Houston Methodist Hospital's $18 million compensation question mark

For me, the tax returns for nonprofit hospitals are a bit like eating bags of potato chips. Cracking open just one isn't an option.

Since I first started scrutinizing 990 tax forms about three years ago, I've probably examined close to 1,000 of them from hospitals and healthcare systems all over the country. I won't get into the exact details as to what prompted me to start looking at them so closely, but an uncharitable phone call a Southern California hospital CEO made directly to me was the catalyst.

I discovered that CEO was making more than $1 million a year. It opened my eyes at the time, but it turned out such compensation isn't a surprise in the nonprofit hospital world; it's pretty much pro forma for the CEOs of medium-sized facilities and up. The CEOs of multi-hospital systems can earn $3  million, $4 million, or even $5 million a year or more.

My reading of 990s has also dug up some unrelated gems, such as the disclosure that the CEO of another hospital in California was also running a patient collections firm retained by the same hospital. I later found out that to save on berth fees, he also parked his sizable boat in the hospital's parking lot, much to the annoyance of his employees. He's running another hospital in suburban Chicago these days. I don't know if his seafaring vessel or self-dealing tagged along.

I will give credit to the executives running the largest hospital in the nation's fourth largest city for being much more low-key.

During the course of research for FierceHealthFinance's most recent CEO compensation survey, it appeared Houston Methodist Hospital had shelled out more than $18 million in compensation to three of its highest-paid executives over 2010 and 2011, according to the tax returns of that city's largest acute care facility. Indeed, Houston Methodist Hospital has been so modest about the practice that it doesn't even list the specific recipients of this largesse in its tax returns.

We're talking some big money here, by the way. One exec seemed to have hauled in $3.725 million in 2011, another $3.53 million, with a third taking in $1.66 million.

If this was occurring in just one year, I could dismiss it as an anomaly, such as some large retirement packages being exercised. But it's not. In 2010, Houston Methodist Hospital appeared to have reported one executive was compensated to the tune of $4.03 million, another $3.7 million, and a third $1.56 million.

The only names provided are "Methodist Hospital Group." A footnote says to look at "Schedule O," which is a supplemental form to the 990. Except there is no Schedule O to be found in either of Houston Methodist Hospital's 2010 or 2011 returns--at least the ones I could get hold of.

Of course, I also looked at the Methodist Hospital Group tax return--it's now known as Houston Methodist--and there is no corresponding amounts of compensation listed. 

Names and pay were fully disclosed in Houston Methodist Hospital's 2009 return, although the sums being paid were relatively modest compared to what was listed in 2010 and 2011.

After some two weeks of mostly unanswered phone calls and emails, I finally got a response from Stefanie Asin, Houston Methodist's director of communications. "There must have been some miscommunication," she said, adding that she had just returned from a vacation in Italy.

The explanation, I was told, is that the sums are an aggregate of Houston Methodist Hospital's most highly compensated executive, key employees, trustees and officers.

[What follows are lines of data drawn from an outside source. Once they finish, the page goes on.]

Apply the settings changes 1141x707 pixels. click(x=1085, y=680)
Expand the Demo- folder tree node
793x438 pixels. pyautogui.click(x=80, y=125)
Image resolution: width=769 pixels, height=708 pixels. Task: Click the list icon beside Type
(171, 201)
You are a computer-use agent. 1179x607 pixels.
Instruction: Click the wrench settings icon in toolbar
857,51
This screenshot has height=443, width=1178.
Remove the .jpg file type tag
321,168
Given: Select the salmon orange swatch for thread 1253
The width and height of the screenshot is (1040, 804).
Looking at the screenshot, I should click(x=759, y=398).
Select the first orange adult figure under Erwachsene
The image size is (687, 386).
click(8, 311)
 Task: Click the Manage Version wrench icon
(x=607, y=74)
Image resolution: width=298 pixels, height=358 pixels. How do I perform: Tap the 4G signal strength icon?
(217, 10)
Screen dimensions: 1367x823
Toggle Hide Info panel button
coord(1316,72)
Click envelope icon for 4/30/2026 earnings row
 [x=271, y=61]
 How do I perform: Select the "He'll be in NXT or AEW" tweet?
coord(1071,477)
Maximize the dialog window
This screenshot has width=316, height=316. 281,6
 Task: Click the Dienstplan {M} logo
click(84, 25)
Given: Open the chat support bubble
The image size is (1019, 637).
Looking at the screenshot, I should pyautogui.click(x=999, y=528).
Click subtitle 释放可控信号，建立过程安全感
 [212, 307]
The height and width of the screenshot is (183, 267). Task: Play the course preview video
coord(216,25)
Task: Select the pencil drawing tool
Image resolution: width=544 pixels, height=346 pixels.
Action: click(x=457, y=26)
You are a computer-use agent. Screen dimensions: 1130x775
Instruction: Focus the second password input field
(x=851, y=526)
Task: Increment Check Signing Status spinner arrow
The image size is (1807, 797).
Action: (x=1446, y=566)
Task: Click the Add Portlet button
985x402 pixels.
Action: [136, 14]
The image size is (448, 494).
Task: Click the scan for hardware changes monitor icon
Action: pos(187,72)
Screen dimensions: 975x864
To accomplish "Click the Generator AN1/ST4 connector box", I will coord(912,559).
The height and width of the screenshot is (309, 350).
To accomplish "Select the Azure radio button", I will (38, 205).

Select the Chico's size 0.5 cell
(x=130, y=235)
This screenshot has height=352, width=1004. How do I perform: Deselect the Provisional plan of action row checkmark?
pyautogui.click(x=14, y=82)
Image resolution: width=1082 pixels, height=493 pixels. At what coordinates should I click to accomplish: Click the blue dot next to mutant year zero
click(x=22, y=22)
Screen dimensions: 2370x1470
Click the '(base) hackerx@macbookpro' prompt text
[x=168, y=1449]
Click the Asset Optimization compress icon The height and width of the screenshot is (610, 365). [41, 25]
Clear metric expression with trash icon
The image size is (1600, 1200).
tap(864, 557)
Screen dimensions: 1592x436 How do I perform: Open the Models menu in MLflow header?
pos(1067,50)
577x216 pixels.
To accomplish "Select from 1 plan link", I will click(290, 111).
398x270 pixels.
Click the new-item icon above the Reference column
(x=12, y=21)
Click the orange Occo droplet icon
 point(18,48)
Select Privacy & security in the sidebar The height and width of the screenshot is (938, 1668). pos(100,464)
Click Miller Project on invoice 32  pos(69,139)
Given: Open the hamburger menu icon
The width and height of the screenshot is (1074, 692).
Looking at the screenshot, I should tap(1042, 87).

"We operate as a system," Asin told me by text late Monday night. "(It) makes more sense to us to report as a system, rather than separate companies."

That kind of reporting is fairly commonplace. However, the numbers mashup is not. When a hospital defers to a system on compensation, it usually leaves such spaces blank. Adding them all together makes it far more difficult to discern where compensation is going, and to whom. And while Asin told me the IRS guidelines allow such aggregate reporting, the instructions on the tax return say otherwise.

"Best practices would be for the organization to not only be transparent on the 990s but it should be transparent and proactive on its financial statements," said James Abruzzo, co-director of the Institute for Ethical Leadership at Rutgers University and a follower of the conduct of not-for-profit organizations.